Excerpted records »

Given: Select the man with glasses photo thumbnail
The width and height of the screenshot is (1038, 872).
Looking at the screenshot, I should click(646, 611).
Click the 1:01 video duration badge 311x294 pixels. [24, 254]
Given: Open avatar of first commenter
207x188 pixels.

--

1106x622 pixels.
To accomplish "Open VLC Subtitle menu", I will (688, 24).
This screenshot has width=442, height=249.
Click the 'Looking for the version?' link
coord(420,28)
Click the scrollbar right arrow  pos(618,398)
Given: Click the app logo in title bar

...

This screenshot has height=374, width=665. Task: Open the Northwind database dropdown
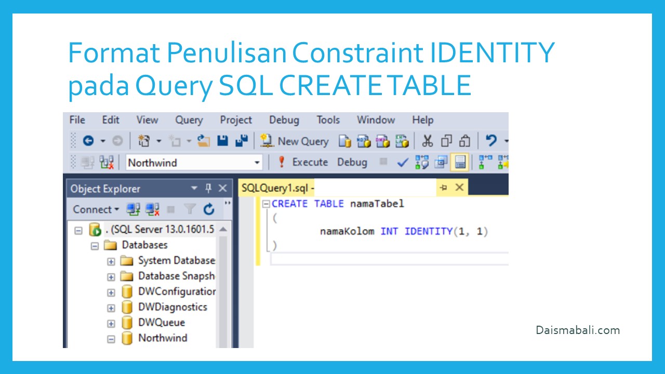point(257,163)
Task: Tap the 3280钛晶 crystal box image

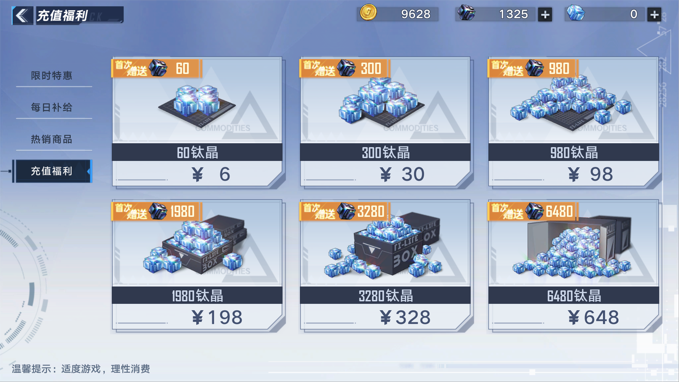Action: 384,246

Problem to work on » Rewrite the material from the line containing "Given: Select the" through the line containing "207x188 pixels.", with "commenter" changed to "reply author" and everything else left as it is. Return only those lines.

Exercise answer »
Given: Select the man with glasses photo thumbnail
The width and height of the screenshot is (1038, 872).
Looking at the screenshot, I should click(646, 611).
Click the 1:01 video duration badge 311x294 pixels. [24, 254]
Given: Open avatar of first reply author
207x188 pixels.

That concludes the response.